The SCA prohibits companies that provide an electronic communication service from “knowingly” sharing their stored user data with the government. While data brokers are more than likely excluded from this provision, companies that provide direct services to the public such as Facebook, Twitter, and Snapchat are not. Because of this law, direct service companies aren’t partnering with government agencies to sell user information, but they are selling user data to third parties like data brokers.
There should be a responsibility placed on electronic communication service companies to ensure that the companies they sell user information to won’t sell data to government entities. Congress should amend the SCA to include a provision requiring companies to annually disclose who they sold user data to and whether they verified with the third party that the data will not be eventually sold to a government entity. Verification should require at minimum a conversation with the third party about the SCA provision and a signed agreement that the third party will not sell any user information to the government. The DOJ will be tasked with reviewing these disclosures for compliance.

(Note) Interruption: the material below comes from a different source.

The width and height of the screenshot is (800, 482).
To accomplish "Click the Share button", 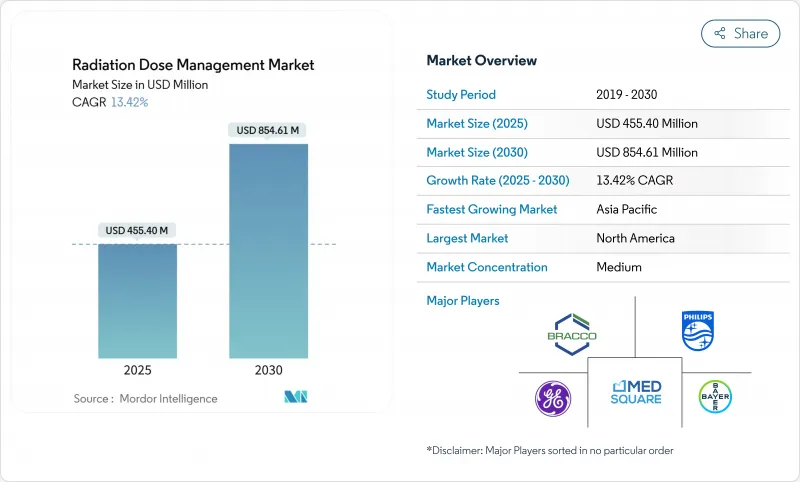I will 741,33.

Recommendation 5. Congress should pass legislation revoking the border search exception. As stated earlier, this exception allows federal agents to conduct warrantless searches and seizures within 100 miles of the U.S. border. It also allows federal agents to search and seize digital devices at the border without having any level of suspicion that the traveler has committed a crime. CBP agents have pressured travelers to unlock their devices to look at the content, as well as downloaded the content of the devices and stored the data in a central database for up to 15 years.
While other law enforcement agencies are forced to abide by the Fourth Amendment, federal agents have been able to bypass the Fourth Amendment and conduct warrantless searches and seizures without restriction. If federal agents are allowed to continue operating without the restrictions of the Fourth Amendment, it’s possible we will see more instances of local law enforcement agencies calling on CBP to conduct surveillance operations on the general public during protests. This is an unconscionable amount of power to give to agencies that can and has led to serious abuse of the public’s privacy rights. Congress must roll back this authority and require all law enforcement agencies—local, state, and federal—to have probable cause at a minimum before engaging in searches and seizures.
Conclusion
For too long, government agencies have been able to surveil individuals and civil rights organizations with little to no oversight. With the advancement of technology, their surveillance capabilities have grown tremendously, leading to near 24/7 surveillance. Regulations must be put in place to restrict the use of surveillance technologies by federal agencies, and Congress must pass legislation to protect the public’s constitutional rights.
The FBI operates under the jurisdiction of the DOJ and reports to the Attorney General. The Attorney General has been granted the authority under U.S. Codes and Executive Order 12333 to issue guidelines for the FBI to follow when they conduct domestic investigations. These are the Attorney General Guidelines.
This bill was introduced by Senators Ron Wyden, Rand Paul, and 18 others in 2021 to protect the public from having government entities purchase their personal information, such as location data, from private companies rather than going through the court system. Instead, the government would be required to obtain a court order before they getting an individual’s personal information from a data broker. This is a huge step in protecting people’s private information and stopping mass government surveillance.